*Extract provided:*

▼

Gotcha--my bad, I agree with you 100%


----------



## mondeo (Nov 15, 2008)

awf170 said:


> I suck, but that's because I skied bumps 2 out my 70 days last season.





Greg said:


> If it's not hard, why do you suck?



Apparently Greg is in the minority that thinks reading comprehension is overrated.


----------



## tjf67 (Nov 15, 2008)

eastcoastpowderhound said:


> freakin CLITS!  you guys all need a bumper sticker that says "I'd rather be ass noodling"  :lol:



BAHA  Rather be ass noodling.  That is funny.


----------



## awf170 (Nov 15, 2008)

Greg said:


> If it's not hard, why do you suck?



Because I skied bumps at Mt. Snow with you guys, and one at MRG in April.  The rest of the year I was touring, skiing woods, or trying to perfect GSS goose stompin' method of GS turning small bumps.

This year though, it's going to be different.  I need to get into training mode for the Jan. Sundown comp.  Sure I would rather be skiing woods, but the fact that I'll able to talk trash for months to come if I beat the CLITS, will be well worth the effort.  


Though I'll probably wreck in the comp, come in last place, and get made fun of non-stop for the rest of the season.  That would be pretty hilarious.:lol:


----------



## deadheadskier (Nov 15, 2008)

awf170 said:


> Sugarbush is really over rated.  If you're a good skier I have no idea why you would choose it over Mansfield.



fixed


----------



## PA Ridge Racer (Nov 15, 2008)

- I like Stratton AND their faux base village 
- I ski in Pennsylvania most of the winter (don't really have a choice there) but enjoy it.

▲

*Data supplied:*

▼

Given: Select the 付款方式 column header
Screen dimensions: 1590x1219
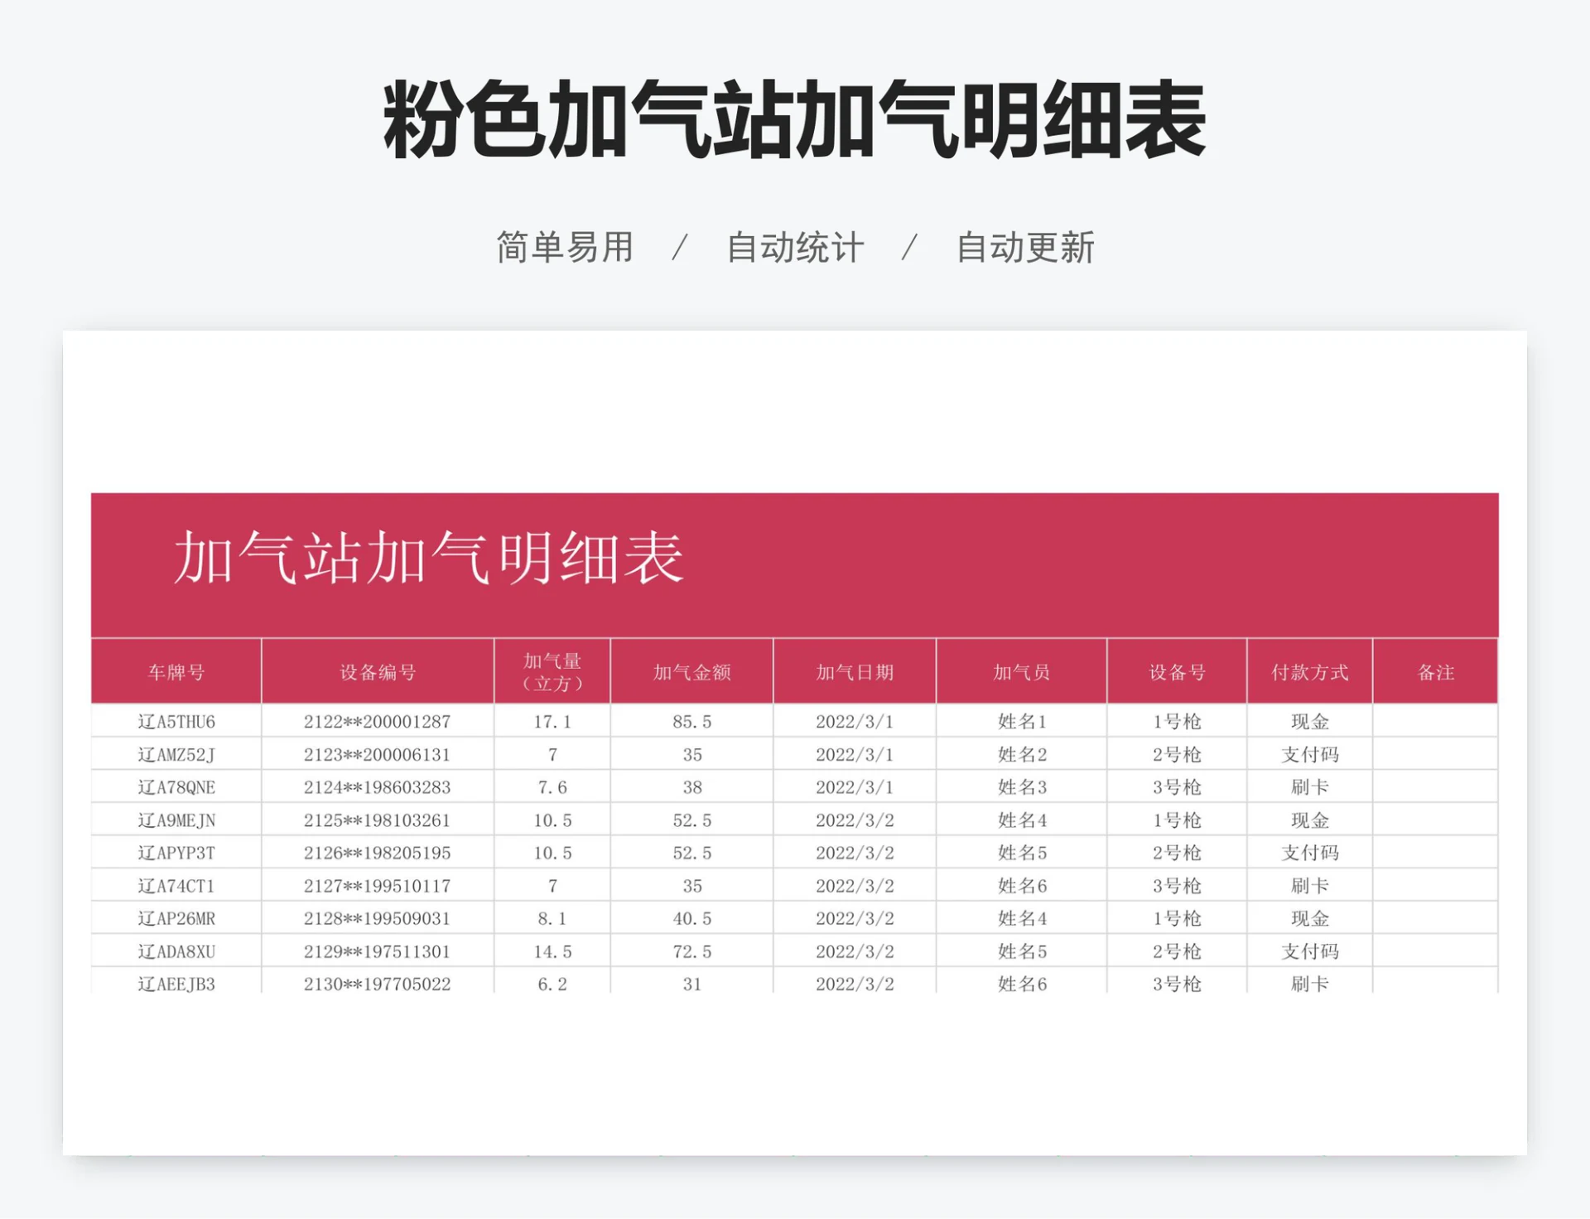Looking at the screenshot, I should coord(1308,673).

▲
▼

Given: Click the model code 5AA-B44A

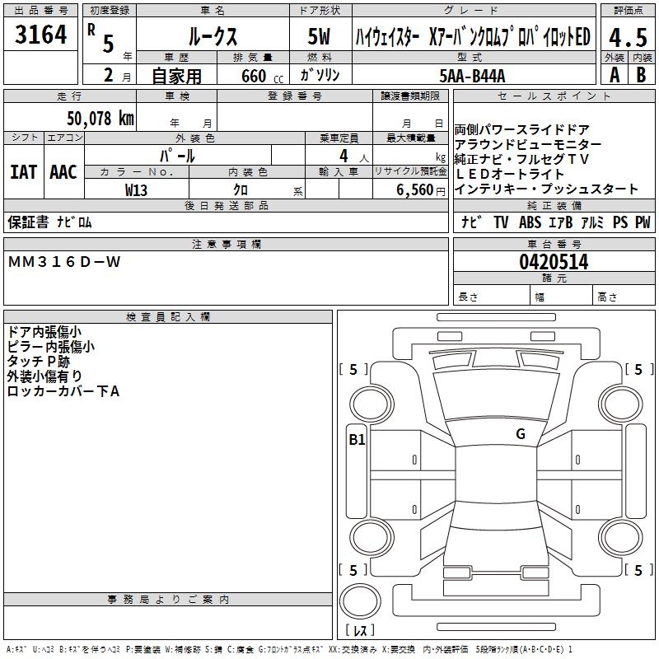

▲

*What needs to be done:*
Please copy the ski forum thread from the words "## awf170 (Nov" through "turning small bumps.", changing "Mt. Snow" to "Killington".

*Result below:*
## awf170 (Nov 15, 2008)

Greg said:


> If it's not hard, why do you suck?



Because I skied bumps at Killington with you guys, and one at MRG in April.  The rest of the year I was touring, skiing woods, or trying to perfect GSS goose stompin' method of GS turning small bumps.